Starbucks baristas with Working Washington made national news when they called for an equitable parental leave policy. The company struggled to justify the difference in paid leave between corporate and store employees, offering the curious argument that “the only difference is the compensation”.


 The Home Depot is being sued over a case where a supervisor harassed, threatened, and then killed an employee. Although both were technically employed by a garden services contractor and weren’t at work when the crime was committed, an appeals court ruled the suit could proceed on the grounds that the murderer used his supervisory authority to threaten the victim, and that this authority was granted in part by the Home Depot.


 The Fiverr platform markets itself by celebrating the value of working past the point of exhaustion. The company was recently backed with $110 million in venture capital, and built on the idea of selling creative services for $5.



Two things to ask:


 What’s the opposite of the sky falling? Washington State voted to raise the minimum wage in November, wages rose significantly on January 1st… and unemployment just hit a 9-year low. The job market is even stronger in Seattle.


 Is it wrong to hope he was fired? Former Secretary of Labor nominee Andy Puzder is now a former fast food CEO too. It’s not clear whether or not he made a voluntary departure from his job running Hardee’s and Carl’s, Jr, but we can hope.

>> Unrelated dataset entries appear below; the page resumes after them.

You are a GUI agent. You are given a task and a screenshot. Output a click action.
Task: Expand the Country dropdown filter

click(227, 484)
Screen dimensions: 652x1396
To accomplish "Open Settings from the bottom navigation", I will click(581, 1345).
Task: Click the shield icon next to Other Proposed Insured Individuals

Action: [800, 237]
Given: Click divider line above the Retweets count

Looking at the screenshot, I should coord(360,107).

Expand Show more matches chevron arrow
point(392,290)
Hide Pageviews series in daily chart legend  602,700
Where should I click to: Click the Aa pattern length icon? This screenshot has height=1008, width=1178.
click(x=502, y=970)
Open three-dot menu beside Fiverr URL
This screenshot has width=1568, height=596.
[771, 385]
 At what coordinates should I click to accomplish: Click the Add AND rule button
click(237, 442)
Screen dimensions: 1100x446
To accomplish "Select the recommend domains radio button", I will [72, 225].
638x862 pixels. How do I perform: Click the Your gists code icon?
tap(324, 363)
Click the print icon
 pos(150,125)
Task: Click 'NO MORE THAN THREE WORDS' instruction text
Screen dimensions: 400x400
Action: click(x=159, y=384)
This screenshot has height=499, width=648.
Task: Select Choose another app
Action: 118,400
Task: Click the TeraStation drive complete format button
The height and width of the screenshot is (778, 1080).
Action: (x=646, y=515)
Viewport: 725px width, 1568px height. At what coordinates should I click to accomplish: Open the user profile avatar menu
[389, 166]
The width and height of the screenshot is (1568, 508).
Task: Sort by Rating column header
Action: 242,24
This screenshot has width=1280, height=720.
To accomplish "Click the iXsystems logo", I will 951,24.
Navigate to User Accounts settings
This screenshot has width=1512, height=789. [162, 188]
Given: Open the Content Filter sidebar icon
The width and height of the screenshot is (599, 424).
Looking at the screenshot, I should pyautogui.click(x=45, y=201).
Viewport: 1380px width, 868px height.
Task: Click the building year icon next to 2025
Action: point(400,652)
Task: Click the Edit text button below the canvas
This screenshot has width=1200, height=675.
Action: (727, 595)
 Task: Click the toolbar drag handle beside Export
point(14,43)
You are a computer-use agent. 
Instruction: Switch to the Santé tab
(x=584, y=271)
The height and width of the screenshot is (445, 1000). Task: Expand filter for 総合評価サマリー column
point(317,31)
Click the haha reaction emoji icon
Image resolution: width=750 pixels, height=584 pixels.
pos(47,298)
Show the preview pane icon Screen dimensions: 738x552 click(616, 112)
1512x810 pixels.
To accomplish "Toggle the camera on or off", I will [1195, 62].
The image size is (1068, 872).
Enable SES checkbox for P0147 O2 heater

And one thing that’s worth a closer look:


 Support for paid family leave is remarkably strong, with surprisingly small partisan differences, according to a very-large-sample-size survey recently released by Pew Research. Any fan of stats, charts, sidebars, and crosstabs will find lots to love in this comprehensive report covering public sentiment; assessments of the impact on employers and the economy; cuts across gender, age, and class; and so much more. 



Read this far?


 Consider yourself briefed, boss.

The BossFeed Briefing is our look at the world of work, wages, and inequality.